Khotin ‘Release Spirit’
(Khotin Industries)
I have been following the story of Dylan Khotin-Foote and his musical adventures for nigh on a decade. He released Hello World under his Khotin alias in 2014. New Tab followed. It was a wonderful collection of digital grooves and soundscapes that moved mellifluously through transformational field recordings and unabashed Russiky-Angliysky conservations. Beautiful You was meltingly tender and chock-full of quasi-melodies. It was also somewhat non-conformist and rhythmically periodic – tracks diverged and converged to and from the downtempo (Planet B), vaporwave (Alla’s Scans) and beatless trance musical sub-genres (Vacation). Finds You Well was low-fidelity, tape hissing gold.
It is March 2023. A month has passed since Release Spirit was released on Ghostly International. The harmonic distortion and analogue warmth of HV Road once again immerse me in a vessel of unknowable proportions. A phantasmagoria of tonal and atonal synths playfully hopscotch around on Lovely and My Same Size: synthetic bowed strings vibrato and legato on the former; the semi-automated synths twinkle in the half-light of the latter as its hook climbs up and down a laddering scale akin to the hyper-ambience of his Area 3 alias. The semitonal key drop on the crystalline keys on Unlimited ❤ underpins his predilection for modulation. Home World 303 is unmistakably litmus-red; the bass synthesiser melody ascends up a broad staircase of sound. Khotin progresses his signature melodia, plashing (not saturating) his 4-4 beat with stock cymbal crashes and hi-hat taps.
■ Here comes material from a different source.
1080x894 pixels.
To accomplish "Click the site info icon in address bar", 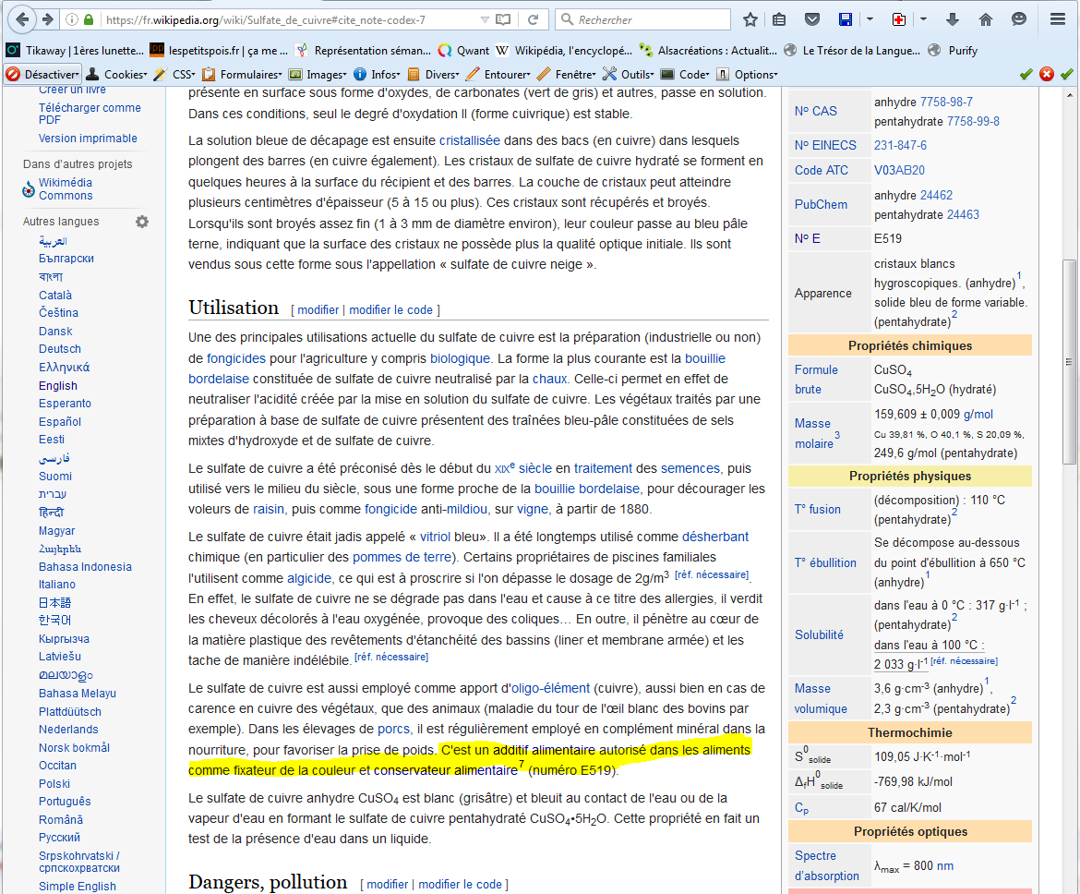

3 pz delivers the moment of tragicommedia that has become so idiosyncratic with his work. The lithe water-plopping synths and whirling synths gently cycle around the darkly comic Anglo-Russian vocal sampling. They are dichotomous like a Pinter play. Incongruity persists on the dreamworld of Computer Break (Late Mix). High-pitched synths lasso themselves around the rhythm section. It is the closest Khotin-Foote gets to the temple of house music that he once resided. This celebration of its 4-4 and hook-heavy totem is particularly evident on and the eponymous and Flight Theme tracks of Hello World and the fantastically named Data Orb / Nessie’s Revenge under his Waterpark nom de plume.
And then there is Fountain, Growth. Piano keys push through waves of bright and reverberating synths. The breathy vocals of Tess Roby billow beautifully. She sings the chorus line “let go all you know / let go” with lyrical litheness. The piano is reprised on Life Mask. Birdsong and the ambience of a cityscape echo quietly in the background. A tin can- like sound disappears chaotically into the distance. The esoteric Techno Creep emerges. Its Subotnick-esque noises and shaman-like rhythm section which make the dream scenario more complex. It is as if the conscious self (guitar tremolo, zither-like cascades) and the subconscious self (modular synth improvisation) exist contemporaneously, and openly.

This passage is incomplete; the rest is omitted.